PortPolicy(key=HttpServiceDepKey, policy="vendor_rl"),
# only enqueues, under one shared bucket across queues
PortPolicy(
key=QueueCommandDepKey,
policy="vendor_rl",
route="all-queues",
methods=("enqueue", "enqueue_many"),
),
),
)
route defaults to the route the port resolved under (its spec.name), so
each backend keys its own breaker/bucket state; set it explicitly to share.
methods=None wraps every public coroutine method.
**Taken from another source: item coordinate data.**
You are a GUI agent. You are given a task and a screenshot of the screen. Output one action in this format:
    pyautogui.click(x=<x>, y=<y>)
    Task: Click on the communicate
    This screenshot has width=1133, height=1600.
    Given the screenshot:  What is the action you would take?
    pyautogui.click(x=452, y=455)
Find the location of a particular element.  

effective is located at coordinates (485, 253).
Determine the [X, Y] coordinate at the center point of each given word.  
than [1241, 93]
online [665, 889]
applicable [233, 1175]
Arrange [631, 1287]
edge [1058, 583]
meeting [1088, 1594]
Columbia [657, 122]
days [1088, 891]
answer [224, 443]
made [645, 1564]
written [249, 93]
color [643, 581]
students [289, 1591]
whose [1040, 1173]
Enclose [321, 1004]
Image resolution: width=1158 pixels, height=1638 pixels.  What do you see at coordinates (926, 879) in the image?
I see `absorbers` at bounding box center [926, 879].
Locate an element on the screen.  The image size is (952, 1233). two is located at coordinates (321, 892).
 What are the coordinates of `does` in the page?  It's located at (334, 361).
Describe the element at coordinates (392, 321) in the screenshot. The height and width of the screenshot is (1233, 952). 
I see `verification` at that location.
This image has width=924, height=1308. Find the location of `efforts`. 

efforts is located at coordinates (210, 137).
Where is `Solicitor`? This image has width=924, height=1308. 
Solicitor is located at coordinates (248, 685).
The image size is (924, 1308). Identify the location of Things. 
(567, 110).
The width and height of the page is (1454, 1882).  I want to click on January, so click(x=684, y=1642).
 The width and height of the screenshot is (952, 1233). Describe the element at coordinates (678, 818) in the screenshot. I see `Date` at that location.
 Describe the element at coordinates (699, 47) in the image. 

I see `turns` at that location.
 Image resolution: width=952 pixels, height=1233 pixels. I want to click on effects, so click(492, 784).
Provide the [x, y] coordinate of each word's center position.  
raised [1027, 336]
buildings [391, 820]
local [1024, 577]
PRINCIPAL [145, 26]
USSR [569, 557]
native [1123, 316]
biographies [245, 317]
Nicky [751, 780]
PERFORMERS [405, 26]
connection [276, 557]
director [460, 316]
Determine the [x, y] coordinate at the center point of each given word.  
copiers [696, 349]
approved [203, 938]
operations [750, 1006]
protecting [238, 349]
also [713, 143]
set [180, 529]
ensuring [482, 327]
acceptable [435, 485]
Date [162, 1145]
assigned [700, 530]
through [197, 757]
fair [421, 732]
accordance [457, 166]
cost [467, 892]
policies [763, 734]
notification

Async-generator methods
(consume, tail, subscribe-style streams) are never wrapped — a stream
can't run inside a single run() call; guard the consumption loop instead.
Fleet-wide state¶
Breaker and rate-limit state is per-process by default — which means N
replicas each enforce permits/per independently (a fleet-effective rate of
permits × replicas), and a circuit opened on one replica protects only that
replica. forze[redis] makes both shared:
from forze_redis import (
redis_circuit_breaker_store,
redis_latency_digest_store,
redis_rate_limit_store,
)
ResilienceDepsModule(
spec=my_policies,
breaker_store=redis_circuit_breaker_store(redis),
rate_limit_store=redis_rate_limit_store(redis),
latency_digest_store=redis_latency_digest_store(redis), # see below
)
The shared rate limiter keeps its token bucket in Redis, mutated atomically on
the server's clock — the declared rate becomes the fleet's rate. The shared
breaker store does the same for circuit state, so one replica tripping opens
the circuit for all. Both fail open: on a Redis error they fall back to
the process-local implementation (emitting a *_store_degraded trace event),
so a coordination-store hiccup degrades to per-replica behavior instead of
failing calls.
Bulkhead capacity stays process-local by design — fleet capacity is
max_concurrency × replicas, and the adaptive bulkhead converges
across uncoordinated replicas like N TCP flows. Its congestion signal can be
shared, though: for a latency_quantile policy, latency_digest_store keeps
the latency sketch in Redis (a mergeable DDSketch), so every replica's adaptive
limit reacts to the fleet's p95 instead of its own — same fail-open posture
as the other two stores. The rest of the fleet story — drain, readiness,
singleton startup steps — is in Shutdown & fleets.